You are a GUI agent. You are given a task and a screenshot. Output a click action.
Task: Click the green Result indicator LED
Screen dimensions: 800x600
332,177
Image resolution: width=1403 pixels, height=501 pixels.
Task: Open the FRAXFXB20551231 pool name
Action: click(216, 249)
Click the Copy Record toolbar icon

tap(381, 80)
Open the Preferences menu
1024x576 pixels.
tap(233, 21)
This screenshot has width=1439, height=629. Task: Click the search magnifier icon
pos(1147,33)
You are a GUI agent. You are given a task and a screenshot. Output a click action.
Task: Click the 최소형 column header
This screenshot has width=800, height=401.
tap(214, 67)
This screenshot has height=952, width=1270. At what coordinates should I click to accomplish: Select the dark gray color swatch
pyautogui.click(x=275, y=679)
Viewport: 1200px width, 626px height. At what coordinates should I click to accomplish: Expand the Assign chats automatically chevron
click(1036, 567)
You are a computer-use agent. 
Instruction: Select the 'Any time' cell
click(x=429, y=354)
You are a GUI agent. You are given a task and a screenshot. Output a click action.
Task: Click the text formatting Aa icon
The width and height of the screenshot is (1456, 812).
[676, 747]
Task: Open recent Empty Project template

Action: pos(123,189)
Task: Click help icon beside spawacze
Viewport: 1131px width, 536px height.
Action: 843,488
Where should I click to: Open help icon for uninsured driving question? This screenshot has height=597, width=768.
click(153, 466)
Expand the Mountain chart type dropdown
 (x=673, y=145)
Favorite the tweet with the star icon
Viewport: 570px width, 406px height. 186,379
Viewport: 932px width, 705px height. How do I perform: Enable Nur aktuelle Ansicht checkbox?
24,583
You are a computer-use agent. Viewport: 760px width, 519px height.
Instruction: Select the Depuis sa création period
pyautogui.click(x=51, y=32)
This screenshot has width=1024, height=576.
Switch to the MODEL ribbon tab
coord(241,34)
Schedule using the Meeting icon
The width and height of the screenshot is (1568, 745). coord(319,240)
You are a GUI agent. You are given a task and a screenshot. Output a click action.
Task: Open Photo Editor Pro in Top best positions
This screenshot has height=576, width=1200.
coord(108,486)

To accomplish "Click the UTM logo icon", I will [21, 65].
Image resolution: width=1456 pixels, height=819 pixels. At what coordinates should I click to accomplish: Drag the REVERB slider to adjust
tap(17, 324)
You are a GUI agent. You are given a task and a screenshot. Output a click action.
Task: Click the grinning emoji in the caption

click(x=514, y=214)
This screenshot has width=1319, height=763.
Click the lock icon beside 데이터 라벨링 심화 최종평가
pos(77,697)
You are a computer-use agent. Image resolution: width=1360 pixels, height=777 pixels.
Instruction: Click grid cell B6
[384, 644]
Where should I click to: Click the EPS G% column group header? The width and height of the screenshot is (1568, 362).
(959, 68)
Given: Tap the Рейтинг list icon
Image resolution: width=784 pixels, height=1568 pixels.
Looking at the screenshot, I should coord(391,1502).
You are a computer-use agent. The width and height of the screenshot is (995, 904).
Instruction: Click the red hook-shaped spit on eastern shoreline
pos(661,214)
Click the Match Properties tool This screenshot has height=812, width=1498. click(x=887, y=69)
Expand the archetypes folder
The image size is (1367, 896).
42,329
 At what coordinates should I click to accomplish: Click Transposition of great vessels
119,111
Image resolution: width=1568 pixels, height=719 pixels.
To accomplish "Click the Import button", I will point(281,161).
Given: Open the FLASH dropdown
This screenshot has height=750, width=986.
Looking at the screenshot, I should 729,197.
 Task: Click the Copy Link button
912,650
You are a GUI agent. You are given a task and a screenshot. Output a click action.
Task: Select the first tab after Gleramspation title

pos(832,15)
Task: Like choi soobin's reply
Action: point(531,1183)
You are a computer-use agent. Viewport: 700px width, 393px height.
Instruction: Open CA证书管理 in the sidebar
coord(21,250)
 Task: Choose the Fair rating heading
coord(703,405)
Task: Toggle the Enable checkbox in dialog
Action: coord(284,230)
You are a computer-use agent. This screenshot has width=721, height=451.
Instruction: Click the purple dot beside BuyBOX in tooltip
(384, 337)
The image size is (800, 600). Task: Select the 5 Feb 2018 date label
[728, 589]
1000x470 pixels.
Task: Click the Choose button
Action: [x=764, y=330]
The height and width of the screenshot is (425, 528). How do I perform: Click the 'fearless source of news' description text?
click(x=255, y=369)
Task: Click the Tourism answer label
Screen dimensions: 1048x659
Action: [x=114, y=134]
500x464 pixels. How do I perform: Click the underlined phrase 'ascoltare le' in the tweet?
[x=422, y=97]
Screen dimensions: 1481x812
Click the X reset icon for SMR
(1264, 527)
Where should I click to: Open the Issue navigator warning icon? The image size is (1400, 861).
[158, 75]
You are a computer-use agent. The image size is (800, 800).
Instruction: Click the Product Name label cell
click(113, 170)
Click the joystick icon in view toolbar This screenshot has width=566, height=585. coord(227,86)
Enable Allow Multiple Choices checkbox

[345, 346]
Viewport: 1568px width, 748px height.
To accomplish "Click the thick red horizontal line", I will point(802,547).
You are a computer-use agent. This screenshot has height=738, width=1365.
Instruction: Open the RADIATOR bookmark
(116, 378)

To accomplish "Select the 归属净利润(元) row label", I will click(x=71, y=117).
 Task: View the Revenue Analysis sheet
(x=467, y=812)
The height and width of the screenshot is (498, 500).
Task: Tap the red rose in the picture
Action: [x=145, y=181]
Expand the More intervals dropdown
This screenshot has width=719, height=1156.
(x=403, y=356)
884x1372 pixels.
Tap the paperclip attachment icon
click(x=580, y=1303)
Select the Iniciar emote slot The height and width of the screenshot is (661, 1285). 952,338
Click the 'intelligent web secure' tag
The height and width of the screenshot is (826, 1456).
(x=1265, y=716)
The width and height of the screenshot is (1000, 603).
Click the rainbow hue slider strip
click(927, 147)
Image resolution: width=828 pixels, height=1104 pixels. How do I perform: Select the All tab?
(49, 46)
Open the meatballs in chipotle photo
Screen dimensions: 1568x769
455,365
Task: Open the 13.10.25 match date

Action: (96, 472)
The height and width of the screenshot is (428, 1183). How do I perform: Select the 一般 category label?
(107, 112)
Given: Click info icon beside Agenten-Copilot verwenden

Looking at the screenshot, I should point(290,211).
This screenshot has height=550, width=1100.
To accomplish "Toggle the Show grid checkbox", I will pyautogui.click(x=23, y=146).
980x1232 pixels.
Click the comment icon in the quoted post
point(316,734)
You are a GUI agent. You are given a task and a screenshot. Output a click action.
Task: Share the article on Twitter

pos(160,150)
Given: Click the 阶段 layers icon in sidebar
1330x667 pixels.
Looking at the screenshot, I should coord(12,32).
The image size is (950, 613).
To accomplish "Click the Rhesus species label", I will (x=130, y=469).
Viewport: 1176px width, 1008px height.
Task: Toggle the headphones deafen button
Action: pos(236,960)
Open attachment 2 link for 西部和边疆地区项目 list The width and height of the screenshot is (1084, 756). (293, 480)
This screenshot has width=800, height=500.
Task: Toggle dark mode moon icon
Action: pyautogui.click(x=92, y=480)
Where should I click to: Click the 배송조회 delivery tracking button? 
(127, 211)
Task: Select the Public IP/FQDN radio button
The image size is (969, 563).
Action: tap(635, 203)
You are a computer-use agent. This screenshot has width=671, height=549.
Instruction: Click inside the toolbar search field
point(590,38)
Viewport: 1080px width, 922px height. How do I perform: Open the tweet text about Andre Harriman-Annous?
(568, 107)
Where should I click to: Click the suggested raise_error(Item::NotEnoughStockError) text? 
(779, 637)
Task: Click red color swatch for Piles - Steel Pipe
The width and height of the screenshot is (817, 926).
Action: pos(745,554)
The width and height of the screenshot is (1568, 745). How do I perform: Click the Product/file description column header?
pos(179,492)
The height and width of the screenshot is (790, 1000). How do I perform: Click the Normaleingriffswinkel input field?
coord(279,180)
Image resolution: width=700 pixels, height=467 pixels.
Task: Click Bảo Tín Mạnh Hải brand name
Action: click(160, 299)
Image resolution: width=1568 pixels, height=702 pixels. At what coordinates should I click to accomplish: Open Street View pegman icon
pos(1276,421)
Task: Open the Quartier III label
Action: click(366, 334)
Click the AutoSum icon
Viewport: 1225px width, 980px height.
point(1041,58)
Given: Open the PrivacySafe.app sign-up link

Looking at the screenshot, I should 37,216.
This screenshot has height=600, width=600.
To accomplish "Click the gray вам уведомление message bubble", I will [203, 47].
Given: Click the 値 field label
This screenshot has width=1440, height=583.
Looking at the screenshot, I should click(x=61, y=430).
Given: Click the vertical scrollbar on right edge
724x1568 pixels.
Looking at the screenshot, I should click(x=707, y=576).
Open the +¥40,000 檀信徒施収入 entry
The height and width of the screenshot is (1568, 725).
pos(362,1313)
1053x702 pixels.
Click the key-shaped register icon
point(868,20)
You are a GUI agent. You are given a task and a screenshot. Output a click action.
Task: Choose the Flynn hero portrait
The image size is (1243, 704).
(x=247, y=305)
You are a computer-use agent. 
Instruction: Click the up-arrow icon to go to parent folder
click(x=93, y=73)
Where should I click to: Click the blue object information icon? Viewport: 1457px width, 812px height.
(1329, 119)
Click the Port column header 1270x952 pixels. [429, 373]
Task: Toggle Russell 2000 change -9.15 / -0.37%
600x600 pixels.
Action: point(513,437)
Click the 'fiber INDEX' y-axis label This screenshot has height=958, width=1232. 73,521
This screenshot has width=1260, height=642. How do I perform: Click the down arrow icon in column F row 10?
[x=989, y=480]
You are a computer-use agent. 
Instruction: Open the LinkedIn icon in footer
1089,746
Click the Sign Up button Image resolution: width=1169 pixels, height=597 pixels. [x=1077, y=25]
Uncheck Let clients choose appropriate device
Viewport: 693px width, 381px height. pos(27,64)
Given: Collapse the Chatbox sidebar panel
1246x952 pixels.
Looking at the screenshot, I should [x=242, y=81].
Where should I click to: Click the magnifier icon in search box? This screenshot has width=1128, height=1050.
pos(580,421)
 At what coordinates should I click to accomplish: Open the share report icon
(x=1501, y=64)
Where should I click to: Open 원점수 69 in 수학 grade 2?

EXERCISE DESCRIPTION >>
Looking at the data above, return every line from the one with "Where should I click to: Click the 배송조회" down to the one with "Task: Click red", exactly and inclusively.

WRITTEN ANSWER >>
Where should I click to: Click the 배송조회 delivery tracking button? 
(127, 211)
Task: Select the Public IP/FQDN radio button
The image size is (969, 563).
Action: tap(635, 203)
You are a computer-use agent. This screenshot has width=671, height=549.
Instruction: Click inside the toolbar search field
point(590,38)
Viewport: 1080px width, 922px height. How do I perform: Open the tweet text about Andre Harriman-Annous?
(568, 107)
Where should I click to: Click the suggested raise_error(Item::NotEnoughStockError) text? 
(779, 637)
Task: Click red color swatch for Piles - Steel Pipe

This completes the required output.